**Word and element pointing entries**
↓↓↓
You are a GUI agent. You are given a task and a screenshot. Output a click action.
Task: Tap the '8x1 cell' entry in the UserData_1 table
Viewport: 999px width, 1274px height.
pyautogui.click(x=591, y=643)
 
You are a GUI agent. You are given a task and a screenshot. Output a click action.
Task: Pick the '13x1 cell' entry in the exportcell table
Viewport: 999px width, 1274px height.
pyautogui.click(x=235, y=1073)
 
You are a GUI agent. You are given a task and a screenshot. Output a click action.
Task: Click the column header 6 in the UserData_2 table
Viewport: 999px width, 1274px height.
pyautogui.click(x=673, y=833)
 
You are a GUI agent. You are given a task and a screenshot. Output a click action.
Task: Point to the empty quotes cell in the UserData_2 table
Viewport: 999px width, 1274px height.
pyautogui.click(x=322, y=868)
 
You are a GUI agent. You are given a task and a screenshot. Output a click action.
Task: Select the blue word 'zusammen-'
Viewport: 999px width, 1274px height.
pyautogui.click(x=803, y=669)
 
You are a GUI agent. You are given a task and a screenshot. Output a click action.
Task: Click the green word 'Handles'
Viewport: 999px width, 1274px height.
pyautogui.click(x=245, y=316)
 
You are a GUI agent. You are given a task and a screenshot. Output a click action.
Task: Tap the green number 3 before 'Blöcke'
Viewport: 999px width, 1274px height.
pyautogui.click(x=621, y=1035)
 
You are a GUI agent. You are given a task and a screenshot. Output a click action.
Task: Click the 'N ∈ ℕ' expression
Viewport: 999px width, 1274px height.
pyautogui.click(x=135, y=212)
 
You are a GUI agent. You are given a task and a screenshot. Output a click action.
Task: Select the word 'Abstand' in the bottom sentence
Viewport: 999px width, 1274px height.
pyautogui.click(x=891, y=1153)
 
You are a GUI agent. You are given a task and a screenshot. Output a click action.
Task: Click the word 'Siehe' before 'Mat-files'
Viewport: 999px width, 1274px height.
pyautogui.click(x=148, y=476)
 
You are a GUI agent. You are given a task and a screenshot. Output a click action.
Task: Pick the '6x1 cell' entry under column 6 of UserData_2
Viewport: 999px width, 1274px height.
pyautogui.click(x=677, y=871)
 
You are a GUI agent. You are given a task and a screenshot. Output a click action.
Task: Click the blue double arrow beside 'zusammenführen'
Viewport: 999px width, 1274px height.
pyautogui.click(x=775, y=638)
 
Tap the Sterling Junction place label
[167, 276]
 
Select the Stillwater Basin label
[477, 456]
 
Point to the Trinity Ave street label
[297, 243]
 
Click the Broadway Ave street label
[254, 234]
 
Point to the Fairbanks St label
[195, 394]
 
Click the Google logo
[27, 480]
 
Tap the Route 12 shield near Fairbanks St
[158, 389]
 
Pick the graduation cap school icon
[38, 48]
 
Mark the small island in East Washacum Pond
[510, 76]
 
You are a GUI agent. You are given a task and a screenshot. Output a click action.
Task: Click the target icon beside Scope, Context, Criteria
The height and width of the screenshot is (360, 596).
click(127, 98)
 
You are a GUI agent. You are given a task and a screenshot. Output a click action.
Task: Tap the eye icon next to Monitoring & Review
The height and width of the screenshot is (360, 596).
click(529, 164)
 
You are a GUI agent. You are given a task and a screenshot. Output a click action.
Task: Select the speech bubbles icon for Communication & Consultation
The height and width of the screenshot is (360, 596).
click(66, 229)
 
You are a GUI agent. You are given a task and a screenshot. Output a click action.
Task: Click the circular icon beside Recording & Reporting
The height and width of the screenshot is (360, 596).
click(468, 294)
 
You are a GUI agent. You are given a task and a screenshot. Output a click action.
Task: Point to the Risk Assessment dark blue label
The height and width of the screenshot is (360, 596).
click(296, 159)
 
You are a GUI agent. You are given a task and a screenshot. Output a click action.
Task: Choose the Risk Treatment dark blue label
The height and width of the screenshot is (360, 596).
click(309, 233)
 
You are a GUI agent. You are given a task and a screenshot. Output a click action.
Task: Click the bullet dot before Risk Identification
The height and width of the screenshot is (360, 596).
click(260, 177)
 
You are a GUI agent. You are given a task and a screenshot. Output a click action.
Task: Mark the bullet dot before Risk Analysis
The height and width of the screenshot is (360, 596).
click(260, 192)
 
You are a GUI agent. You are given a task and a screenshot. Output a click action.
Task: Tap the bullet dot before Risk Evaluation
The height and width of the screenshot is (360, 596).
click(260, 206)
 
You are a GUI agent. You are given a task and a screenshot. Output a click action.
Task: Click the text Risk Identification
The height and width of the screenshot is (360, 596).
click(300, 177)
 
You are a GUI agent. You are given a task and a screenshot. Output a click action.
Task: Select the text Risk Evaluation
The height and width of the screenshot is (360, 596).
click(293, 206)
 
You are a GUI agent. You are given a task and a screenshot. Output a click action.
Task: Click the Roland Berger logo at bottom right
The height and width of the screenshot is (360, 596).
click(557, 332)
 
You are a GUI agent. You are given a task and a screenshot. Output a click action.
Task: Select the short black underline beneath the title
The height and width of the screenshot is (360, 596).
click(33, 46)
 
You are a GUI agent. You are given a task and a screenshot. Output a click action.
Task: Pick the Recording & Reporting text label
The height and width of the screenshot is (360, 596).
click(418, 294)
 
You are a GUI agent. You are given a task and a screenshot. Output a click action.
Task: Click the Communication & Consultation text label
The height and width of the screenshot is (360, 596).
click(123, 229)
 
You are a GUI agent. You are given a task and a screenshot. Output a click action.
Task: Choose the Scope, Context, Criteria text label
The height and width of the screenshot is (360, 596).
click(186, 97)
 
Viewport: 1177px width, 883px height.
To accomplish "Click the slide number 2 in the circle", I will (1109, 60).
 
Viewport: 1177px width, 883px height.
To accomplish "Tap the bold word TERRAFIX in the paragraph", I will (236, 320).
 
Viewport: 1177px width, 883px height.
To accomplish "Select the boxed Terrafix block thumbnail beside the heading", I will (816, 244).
↑↑↑
**GIVEN INSTRUCTION**
Update the records from the start through the line with "pyautogui.click(x=591, y=643)": replace "UserData_1" with "UserData_3" and leave everything else unchanged.

**OUTPUT BELOW**
You are a GUI agent. You are given a task and a screenshot. Output a click action.
Task: Tap the '8x1 cell' entry in the UserData_3 table
Viewport: 999px width, 1274px height.
pyautogui.click(x=591, y=643)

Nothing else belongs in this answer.